The title of my exhibition at HAUSPRINT is “To carry a feeling”. What does that mean to me? I did write this quite daring statement and I thought I’m going to actually say this is what it means to me and what images mean to me:
“Images are carriers of thought and feeling. A holding space. Like archeology, they evidence something beneath the verbal. The image is a stand in, it can talk back on our behalf. It can ask a question. It is a translation of one thing into another. An articulation. A talisman. A prayer or an act of incantation.”
With a background as a book designer for Thames & Hudson a lot of the influences of the discipline have spilled over into my work. I think that book design is about the juxtaposition and dialogue between things, and often between the text and the image. In my own journey there’s always a quarrel going on between text and image – does the image need text? What does the image do that the text can’t? This is the backdrop to a lot of my thinking in this body of work.
The reason they’re all on shelves is important because I’ve always felt that one image was never enough to say the thing that I was trying to say. Each image felt like a letter, or a word, so together maybe they’ll form a sentence. There’s something about the limitation of a single image and I think as an artist it’s the reason you get out of bed in the morning, because it’s never enough, it’s never saying the thing that you’re trying to get to. I do a lot of thinking in my studio (I work from home) and in lockdown I was going to have an exhibition that was cancelled, so my son-in-law put up some little shelves for me so I could curate my own show. I loved those shelves so much because I could play around and put things next to each other.
I do love the playfulness of the dialogue between one thing against another and how they might amplify each other and inform each other. Almost by even comparing one to another, why that face is different than that face, or that one is better than that one, or that one evokes a different feeling. I feel that the image speaks back to me, and I like it – it’s as if the image emerges and it’s chatting to me – it’s asked me a question and then I can move onto the next one. I feel a strong relationship to them.
“Let me live, love and say it well in good sentences.” – Sylvia Plath, The Journals of Sylvia Plath
Q: So have you arranged these shelves to be like sentences then?
Yes, definitely. I’ve also put up texts next to the groups of images but I’m ambivalent about that. Do you need the words? Should an image be able to stand on its own?

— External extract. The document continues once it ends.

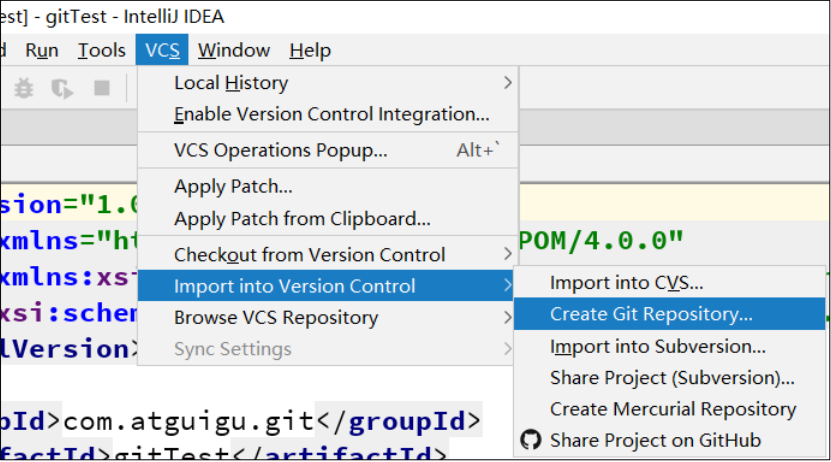Open the Run menu

click(42, 50)

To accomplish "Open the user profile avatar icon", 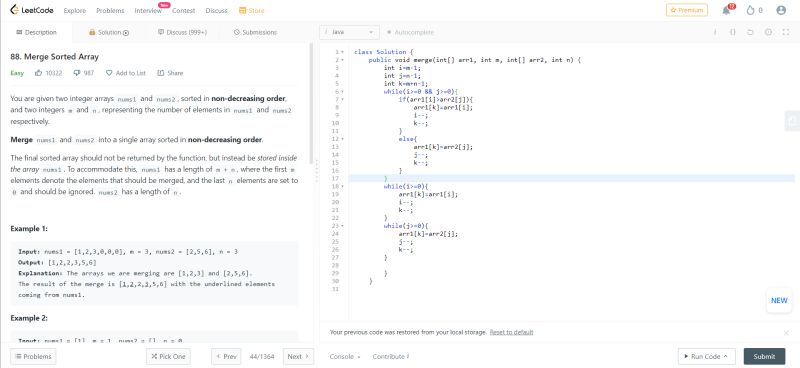I will pyautogui.click(x=781, y=10).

You have to let the image go into the world on its own and have its own interpretation and my question is, what do you explain and what do you choose to leave out, and does it matter? And who cares? And all those questions, all those monkeys come out of the wardrobe every time you’re making work and especially when you’re displaying work to other people, you have to confront how other people read it. A friend of mine bought one of these aeroplanes and he said, “Oh I think it’s to do with ecology and we’re never going to be able to fly an aeroplane again, and the background to the plane is the future,” and I was surprised. I thought, well, good for you.
These works are quite personal and they come from the archaeology under my feet that I dredge up and they reflect different parts of my life. These were made when I became a grandmother, but someone said she thought the figure was like a pregnant woman, and the airplane was like a womb. It’s interesting how an image lands beyond its maker.

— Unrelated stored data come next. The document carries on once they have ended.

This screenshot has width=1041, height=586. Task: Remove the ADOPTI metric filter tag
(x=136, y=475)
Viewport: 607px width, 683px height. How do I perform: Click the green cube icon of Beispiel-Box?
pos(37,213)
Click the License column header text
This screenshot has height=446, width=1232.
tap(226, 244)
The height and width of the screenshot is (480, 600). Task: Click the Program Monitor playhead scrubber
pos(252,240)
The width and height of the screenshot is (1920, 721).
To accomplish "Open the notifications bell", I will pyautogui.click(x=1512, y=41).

Q: With a background as a book designer, have you put together the images here purely visually? I’d like to ask what the connection is between the plane and the woman – it there a literal connection in your head or is it purely visual, and are we allowed to ask?
It’s about thought forms and it’s about thinking and remembering. The image was taken from a tiny figure that I’d seen in the Ashmolean Museum, and to me, she’s trying to pat her head and rub her tummy at the same time, and she’s quite bewildered by what’s going on.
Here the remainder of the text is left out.